Суматошный день в аэропорту Пулково клонился к вечеру.

Далее Петренко решил допросить двоих обожженных. Этот разговор, однако, ничего не дал. Они явно были невменяемы и едва шевелили языками.

Эксперты, понукаемые и задабриваемые старлеем Васькиным, установили, что в крови у обоих пострадавших содержится сильнейший транквилизатор. Угрозу их жизни концентрация психотропного вещества, однако, не представляла. К утру, обещали медики, обожженные очухаются.

Вены между тем у них обоих были не исколотые и не «ушедшие». Абсолютно не наркоманские. Нормальные вены здоровых людей.

– Отправляем в больницу? – поинтересовался Васькин.

– Пусть здесь, в «обезьяннике», отсыпаются, – велел Петренко.

От ставил на этих двоих и хотел, чтобы они были у него под рукой.

Воскресенье, 20 сентября. Вечер

Иван Петрович

Мама звала его Ванечкой, а ребята упорно кликали Иванушкой. Иногда прибавляли: «Дурачок». С возрастом, чем больше разума становилось у Ивана, тем чаше обзывали. Правда, уже за глаза. Бешеного гнева его боялись.

Папаня Ваньки работал шофером. Маманя – продавщицей. Не сказать, что Ваня был долгожданным ребенком – он оказался третьим, последышем. Семье и обоих-то его прожорливых старших братьев прокормить было непросто. Мальчика родители не обижали, но и не ласкали. И мать и отец были людьми хмурыми, измученными борьбой с жизнью и водкой. Став взрослым, Ваня пытался вспомнить: кто-нибудь из них когда-нибудь обнимал его? гладил мимоходом по голове? говорил ласковые слова?… Нет, как ни старался, припомнить ему ничего не удавалось.

Как он сейчас понимал, всю свою жизнь он был внутренне одинок.

Если вся семья копала, допустим, картошку, то старшие мальчики всегда держались вместе и поближе к отцу, чтобы за работой поболтать и посмеяться. Иван же – хоть и работал довольно сноровисто – забирался в самый дальний угол участка. Подальше от людей. Чтобы никто ему не мешал.

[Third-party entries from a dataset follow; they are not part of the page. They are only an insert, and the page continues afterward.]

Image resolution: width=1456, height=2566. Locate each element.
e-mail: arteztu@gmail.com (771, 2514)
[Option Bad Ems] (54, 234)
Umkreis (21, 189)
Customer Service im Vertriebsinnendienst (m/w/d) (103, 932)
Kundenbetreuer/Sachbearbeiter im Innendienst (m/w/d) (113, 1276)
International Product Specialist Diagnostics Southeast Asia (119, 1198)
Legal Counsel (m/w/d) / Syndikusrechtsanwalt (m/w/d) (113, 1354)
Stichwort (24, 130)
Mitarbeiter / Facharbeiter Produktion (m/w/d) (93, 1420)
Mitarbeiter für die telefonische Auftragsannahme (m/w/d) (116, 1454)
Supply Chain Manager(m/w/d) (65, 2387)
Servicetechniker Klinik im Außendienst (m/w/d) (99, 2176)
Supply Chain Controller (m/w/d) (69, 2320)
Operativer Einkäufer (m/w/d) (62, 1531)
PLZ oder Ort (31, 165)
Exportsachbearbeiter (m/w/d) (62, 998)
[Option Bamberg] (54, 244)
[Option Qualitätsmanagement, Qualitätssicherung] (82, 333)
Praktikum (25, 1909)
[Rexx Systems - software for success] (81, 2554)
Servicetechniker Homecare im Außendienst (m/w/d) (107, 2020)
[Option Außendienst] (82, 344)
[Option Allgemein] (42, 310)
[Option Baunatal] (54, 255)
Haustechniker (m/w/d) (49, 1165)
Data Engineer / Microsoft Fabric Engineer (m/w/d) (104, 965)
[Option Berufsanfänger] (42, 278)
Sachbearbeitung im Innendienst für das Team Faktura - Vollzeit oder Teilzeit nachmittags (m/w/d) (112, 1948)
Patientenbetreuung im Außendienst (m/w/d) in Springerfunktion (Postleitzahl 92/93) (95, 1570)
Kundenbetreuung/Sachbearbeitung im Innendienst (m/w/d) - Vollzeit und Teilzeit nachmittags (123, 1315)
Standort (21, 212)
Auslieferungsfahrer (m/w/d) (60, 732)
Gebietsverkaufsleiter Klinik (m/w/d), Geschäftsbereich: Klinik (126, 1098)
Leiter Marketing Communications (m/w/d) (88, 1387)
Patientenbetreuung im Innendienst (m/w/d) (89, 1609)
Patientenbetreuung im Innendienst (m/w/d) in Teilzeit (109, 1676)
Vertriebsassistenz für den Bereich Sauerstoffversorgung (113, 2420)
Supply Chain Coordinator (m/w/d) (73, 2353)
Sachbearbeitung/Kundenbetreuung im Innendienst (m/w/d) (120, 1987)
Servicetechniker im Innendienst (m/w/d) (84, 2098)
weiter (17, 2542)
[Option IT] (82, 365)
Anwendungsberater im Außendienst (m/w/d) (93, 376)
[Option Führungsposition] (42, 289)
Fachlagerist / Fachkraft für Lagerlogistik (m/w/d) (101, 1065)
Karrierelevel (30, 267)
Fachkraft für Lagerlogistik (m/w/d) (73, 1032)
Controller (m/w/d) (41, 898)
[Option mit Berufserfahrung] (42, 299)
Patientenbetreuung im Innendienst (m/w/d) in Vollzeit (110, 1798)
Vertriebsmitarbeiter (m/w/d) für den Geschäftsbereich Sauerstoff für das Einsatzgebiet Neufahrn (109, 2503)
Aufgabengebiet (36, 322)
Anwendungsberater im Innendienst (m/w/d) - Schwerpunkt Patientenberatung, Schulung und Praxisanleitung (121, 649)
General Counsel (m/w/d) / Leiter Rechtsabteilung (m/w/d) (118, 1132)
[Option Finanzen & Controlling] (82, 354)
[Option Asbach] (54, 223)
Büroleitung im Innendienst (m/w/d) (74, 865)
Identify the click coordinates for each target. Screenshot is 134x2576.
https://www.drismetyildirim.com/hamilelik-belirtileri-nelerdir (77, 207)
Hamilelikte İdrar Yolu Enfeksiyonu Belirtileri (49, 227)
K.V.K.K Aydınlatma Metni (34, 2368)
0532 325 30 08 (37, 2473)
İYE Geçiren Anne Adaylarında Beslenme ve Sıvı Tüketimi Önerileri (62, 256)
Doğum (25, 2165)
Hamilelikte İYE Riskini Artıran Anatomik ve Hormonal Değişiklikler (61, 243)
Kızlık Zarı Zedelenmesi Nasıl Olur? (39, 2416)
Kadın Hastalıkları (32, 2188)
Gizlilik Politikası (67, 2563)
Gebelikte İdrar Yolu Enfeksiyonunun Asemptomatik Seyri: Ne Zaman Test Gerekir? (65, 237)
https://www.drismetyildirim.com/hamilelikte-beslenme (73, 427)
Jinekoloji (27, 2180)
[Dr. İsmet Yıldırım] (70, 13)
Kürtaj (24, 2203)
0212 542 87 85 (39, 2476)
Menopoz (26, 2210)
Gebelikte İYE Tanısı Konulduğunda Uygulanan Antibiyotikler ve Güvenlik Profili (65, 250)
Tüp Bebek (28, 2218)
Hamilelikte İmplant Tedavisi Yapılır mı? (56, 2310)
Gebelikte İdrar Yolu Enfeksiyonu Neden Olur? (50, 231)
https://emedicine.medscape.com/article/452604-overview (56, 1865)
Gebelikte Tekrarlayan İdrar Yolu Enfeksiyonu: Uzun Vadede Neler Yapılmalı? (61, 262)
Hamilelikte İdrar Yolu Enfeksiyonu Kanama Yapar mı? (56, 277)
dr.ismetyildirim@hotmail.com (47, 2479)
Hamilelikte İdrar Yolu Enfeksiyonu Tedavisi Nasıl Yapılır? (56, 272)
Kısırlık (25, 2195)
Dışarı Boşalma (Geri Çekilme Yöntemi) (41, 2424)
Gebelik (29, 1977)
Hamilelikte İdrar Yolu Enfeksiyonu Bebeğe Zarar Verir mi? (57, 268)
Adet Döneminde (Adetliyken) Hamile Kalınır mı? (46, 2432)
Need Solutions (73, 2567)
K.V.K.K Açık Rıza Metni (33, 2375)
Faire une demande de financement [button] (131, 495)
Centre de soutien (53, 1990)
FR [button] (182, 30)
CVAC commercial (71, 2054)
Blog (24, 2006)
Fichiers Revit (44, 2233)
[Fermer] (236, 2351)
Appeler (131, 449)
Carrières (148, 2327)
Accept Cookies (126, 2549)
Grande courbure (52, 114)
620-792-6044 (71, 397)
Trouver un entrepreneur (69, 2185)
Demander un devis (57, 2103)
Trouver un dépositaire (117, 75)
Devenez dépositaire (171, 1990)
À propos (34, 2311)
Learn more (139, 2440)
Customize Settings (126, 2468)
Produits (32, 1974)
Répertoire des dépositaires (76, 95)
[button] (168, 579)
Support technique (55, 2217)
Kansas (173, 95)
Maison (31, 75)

Он рано научился читать, быстро освоил всю семейную библиотеку, состоявшую из одиннадцати книжек, и прочно «прописался» в поселковой. У него была отличная память и неподдельный интерес к наукам. Библиотекарша Наталья Васильевна и школьные учителя прочили мальчику большое будущее. А математичка недолюбливала: уже в шестом классе он начинал задавать вопросы, на которые она не могла ответить с ходу. Чтоб не выглядеть перед всем классом дурой, ей приходилось ворошить по вечерам свою небогатую математическую библиотечку.

Ванька слыл в их поселке имени XIX партсъезда (сокращенно – Девятнадцатом) если не дурачком, то малахольным. Все пацаны играют то в прятки, то в казаки-разбойники, то в штандер-стоп. А этот бегает неуклюже, вперевалку. Играть с ним было неинтересно. Дразнить страшно. Неуклюжий битюг с огромными кулаками заводился долго, но если уж выходил из себя, то бил, не соизмеряя силы.

Иванушка все больше уходил в себя. Выпросил у мамани уголок на участке, засадил его цветами. Возился с ними. Читал умные книги по цветоводству. На третий год цветы у него выросли на зависть всему поселку. Ни у кого таких не было. Цветы маманя продавала на станции. На вырученные деньги купили Ване и двум старшим братьям одежку-обувку на зиму.